When talking about biometrics, for it to work perfectly there should be at least two out of three things: something you know, something you are, something you have. It can be a card you swipe (something you have ) and password (something you know). When creating employee database you have certain number of employees the information has to be checked against, there can be no other person except the ones in the system, ideally anyways. When looking for the terrorist in the crowd of people is a whole different story. The system is looking for one known person it the enormous pool of unknown subjects. They are in luck if they have at least one valid photo. This is time consuming and not very effective, even thou it sounds like a great idea.
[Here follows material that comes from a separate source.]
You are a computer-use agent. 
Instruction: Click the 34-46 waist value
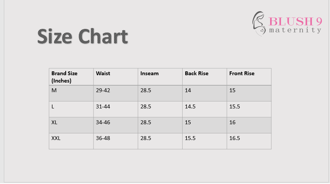pos(103,123)
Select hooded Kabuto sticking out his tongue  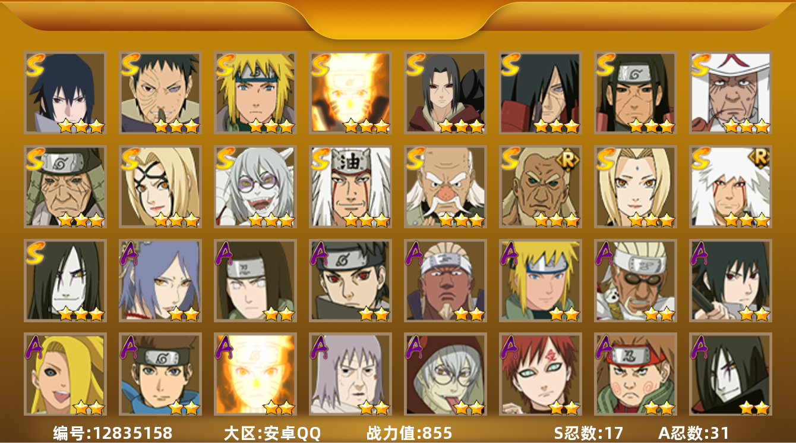[445, 374]
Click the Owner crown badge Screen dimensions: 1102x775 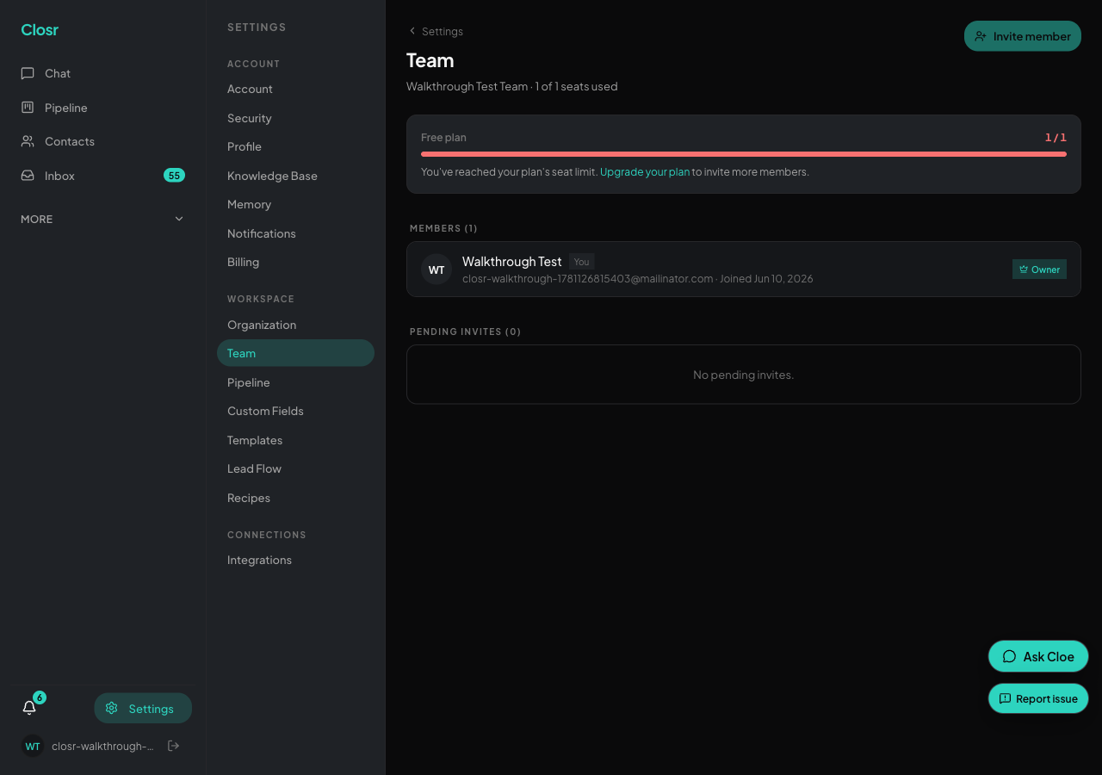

Of course the employee database is more reliable, as it is matching one person against the pool of the people that are well measured and photographed. As opposed to searching for a person we know in the thousands of unknown people. Even name or birthdays cannot be compared as we don’t know who they are and what are their birth dates respectively, this is very close to looking for a needle in a haystack. Talking numbers, assume that one in ten million flyers, on average, is a terrorist. If there is 99.99 percent chance that the person is a terrorist, there is also a 99.99 chance that the person can be “not terrorist “, and with the stats given above it means that for one real terrorist alarm there will be 1000 false alarms. This is under condition that the photo of the person of interest will be just perfect, not taken form 1000 yards away with a beard which is now gone.
The EFF is concerned about fingerprinting as a part of biometric system. First of all fingerprint can easily be grabbed without permission of the owner. Secondly, fingerprinting is used extensively in criminal justice system. If two databases were to unite, this would provide government to do major tracking of individuals, which will be great invasion of privacy people did agree to.